A gloomy throb of the familiar told me that I had found Fountain Court.
My street. This sour dead end looked bleaker than ever to a stranger returning. Unlit, with shutters barred and awnings furled, the alley had no saving grace. Unpeopled even by its normal throng of degenerates, it still ached with human grief. The wind whooped into the cul-de-sac, then came straight back in our faces. On one side my apartment block reared like some faceless republican rampart built to withstand marauding barbarians. As I drew up, a heavy flowerpot crashed down, missing me by no more than a digit's width.
I dragged open the carriage door to shepherd out the exhausted souls for whom I was responsible. Swathed like mummies against the weather they stiffly descended, then discovered their legs as the gale hit them and fled into the quieter haven of the stairwell: my girlfriend Helena Justina, her waiting woman, my sister's young daughter, and our carriage-driver, a sturdy Celt who had been supposed to help guard us. Hand-picked by me, he had trembled with terror for most of the way. It turned out that he was as timid as a rabbit off his home ground. He had never been out of Bingium before; I wished I had left him there.
At least I had had Helena. She was a senator's daughter, with all that entails, naturally, and more spirited than most of them. She had outwitted any mansio-keepers who tried to withhold their most decent rooms from us and made short work of villains claiming illegal bridge tolls. Now her expressive dark eyes were informing me that after the last hours of today's journey she intended to deal with me. Meeting those eyes, I did not waste effort on a cajoling smile.
We were not home yet. My rooms were six floors up.
We tackled the stairs in silence and in the dark. After half a year in Germany where even two storeys were a rarity, my thigh muscles were protesting. Only the fit lived here. If invalids in financial straits ever hired an apartment over Fountain Court, they were either cured rapidly by the exercise or the stairs killed them. We had lost quite a few that way. Smaractus the landlord ran a profitable racket selling off his dead tenants' effects.
At the top, Helena pulled a tinder-box from under her cloak. Desperation gave me a firm hand, so I soon struck a spark and even managed to light a taper before the spark died. On my doorpost the faded tile still announced that M. Didius Falco practised his trade here as a private informer. After a short, hot quarrel while I tried to remember where I had stowed my latch-lifter and failed to find it, I borrowed a dress pin from Helena, tied it to a piece of braid ripped from my own tunic, dropped the pin down the hole and waggled.
For once the trick worked. (Normally you just break the pin, earn a swipe from the girl and still have to borrow a ladder to climb in.) This time there was a reason for my success: the latch was broken. Dreading the outcome, I pushed open the door, held up my taper and surveyed my home.
Places always look smaller and scruffier than you remember them. Not normally this bad, though.

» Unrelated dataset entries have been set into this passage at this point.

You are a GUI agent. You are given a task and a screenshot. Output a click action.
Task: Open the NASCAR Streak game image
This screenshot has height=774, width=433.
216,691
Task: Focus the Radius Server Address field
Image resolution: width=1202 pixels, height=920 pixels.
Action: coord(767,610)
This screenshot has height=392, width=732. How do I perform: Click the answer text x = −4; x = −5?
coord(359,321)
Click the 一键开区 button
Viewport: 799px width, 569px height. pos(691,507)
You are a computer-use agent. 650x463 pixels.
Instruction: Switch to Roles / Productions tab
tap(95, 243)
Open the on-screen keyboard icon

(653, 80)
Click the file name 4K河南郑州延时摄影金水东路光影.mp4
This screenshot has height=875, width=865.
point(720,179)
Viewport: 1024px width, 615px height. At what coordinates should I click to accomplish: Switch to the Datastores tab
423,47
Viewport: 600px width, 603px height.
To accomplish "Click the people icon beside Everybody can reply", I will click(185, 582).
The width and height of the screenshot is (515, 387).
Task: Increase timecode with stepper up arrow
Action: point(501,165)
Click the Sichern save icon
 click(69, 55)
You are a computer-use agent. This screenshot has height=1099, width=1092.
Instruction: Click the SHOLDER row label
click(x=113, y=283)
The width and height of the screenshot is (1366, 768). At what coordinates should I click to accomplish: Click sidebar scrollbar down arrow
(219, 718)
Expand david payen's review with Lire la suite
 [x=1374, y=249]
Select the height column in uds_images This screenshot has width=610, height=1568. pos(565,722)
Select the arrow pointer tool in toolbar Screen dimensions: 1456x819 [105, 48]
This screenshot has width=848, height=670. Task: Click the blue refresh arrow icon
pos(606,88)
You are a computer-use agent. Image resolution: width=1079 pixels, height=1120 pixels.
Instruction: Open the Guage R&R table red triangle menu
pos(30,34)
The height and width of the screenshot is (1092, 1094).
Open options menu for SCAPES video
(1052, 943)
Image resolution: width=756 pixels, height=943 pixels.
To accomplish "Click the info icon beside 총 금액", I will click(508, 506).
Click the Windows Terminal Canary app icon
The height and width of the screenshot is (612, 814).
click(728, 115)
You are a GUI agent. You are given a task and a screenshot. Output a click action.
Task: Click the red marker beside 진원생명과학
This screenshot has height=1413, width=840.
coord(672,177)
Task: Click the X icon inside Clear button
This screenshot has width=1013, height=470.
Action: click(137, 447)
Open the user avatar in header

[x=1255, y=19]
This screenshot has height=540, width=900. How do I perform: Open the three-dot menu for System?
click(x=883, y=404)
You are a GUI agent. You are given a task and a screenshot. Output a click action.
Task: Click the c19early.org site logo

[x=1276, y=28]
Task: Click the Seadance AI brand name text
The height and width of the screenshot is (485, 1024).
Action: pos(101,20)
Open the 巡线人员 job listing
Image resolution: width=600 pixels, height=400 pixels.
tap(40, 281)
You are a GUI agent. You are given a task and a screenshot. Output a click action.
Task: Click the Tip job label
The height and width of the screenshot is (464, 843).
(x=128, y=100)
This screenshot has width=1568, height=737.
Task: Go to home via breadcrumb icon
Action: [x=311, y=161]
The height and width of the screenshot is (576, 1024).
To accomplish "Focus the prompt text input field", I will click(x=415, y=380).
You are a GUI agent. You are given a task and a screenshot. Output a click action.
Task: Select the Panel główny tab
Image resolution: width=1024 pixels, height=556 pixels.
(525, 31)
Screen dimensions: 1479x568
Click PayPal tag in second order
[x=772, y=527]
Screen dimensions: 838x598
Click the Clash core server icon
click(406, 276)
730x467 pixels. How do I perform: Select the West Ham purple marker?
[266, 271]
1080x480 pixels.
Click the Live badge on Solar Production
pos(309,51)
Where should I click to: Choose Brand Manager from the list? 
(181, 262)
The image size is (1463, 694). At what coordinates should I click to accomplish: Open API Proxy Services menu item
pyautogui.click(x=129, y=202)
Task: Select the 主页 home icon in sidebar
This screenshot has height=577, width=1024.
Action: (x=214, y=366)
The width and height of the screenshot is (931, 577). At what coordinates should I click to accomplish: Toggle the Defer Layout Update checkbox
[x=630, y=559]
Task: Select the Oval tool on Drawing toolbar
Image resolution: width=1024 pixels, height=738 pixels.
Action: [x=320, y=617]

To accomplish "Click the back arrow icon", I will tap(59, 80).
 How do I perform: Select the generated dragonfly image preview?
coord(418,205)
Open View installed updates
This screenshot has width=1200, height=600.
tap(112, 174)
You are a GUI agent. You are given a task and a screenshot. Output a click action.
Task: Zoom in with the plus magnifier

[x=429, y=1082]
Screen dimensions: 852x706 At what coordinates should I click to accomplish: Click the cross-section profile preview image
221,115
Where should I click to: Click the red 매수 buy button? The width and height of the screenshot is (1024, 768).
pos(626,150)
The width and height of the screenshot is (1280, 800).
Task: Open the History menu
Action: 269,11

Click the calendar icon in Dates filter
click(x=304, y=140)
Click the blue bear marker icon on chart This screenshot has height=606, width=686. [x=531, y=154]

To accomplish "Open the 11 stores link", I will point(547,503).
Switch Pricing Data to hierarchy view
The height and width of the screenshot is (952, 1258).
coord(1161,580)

Leaving home had carried some risks. But the Fates, who love picking on a loser, had thrown every lousy trick at me. The first invaders had probably been insects and mice, but they had been followed by a particularly filthy set of nesting doves who must have pecked their way in through the roof. Their excrement spattered the floorboards, but it was nothing to the filth of the vile human scavengers who must have replaced the doves. Blatant clues, some several months old, told me none of the people to whom I had been giving houseroom had been nicely brought up citizens.